**** INPUT RECORDS ****
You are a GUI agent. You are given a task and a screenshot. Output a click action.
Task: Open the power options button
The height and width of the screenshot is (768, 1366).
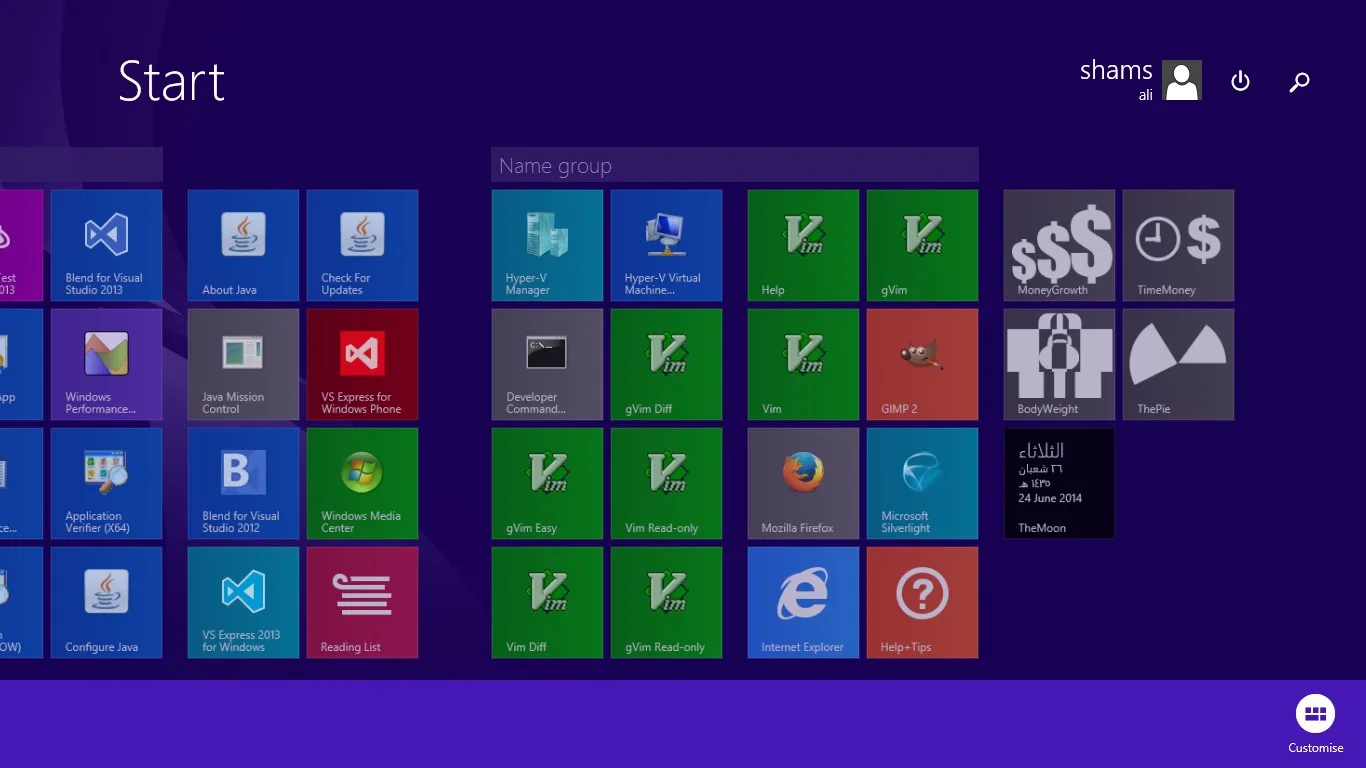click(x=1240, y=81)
****
**** INPUT RECORDS ****
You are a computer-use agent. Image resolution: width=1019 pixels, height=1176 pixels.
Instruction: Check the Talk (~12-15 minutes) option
****
**YOUR GOAL**
Locate all lines in the listing above with the word "agent" and copy them.

**SOLUTION FOR THIS PROBLEM**
You are a GUI agent. You are given a task and a screenshot. Output a click action.
You are a computer-use agent. Image resolution: width=1019 pixels, height=1176 pixels.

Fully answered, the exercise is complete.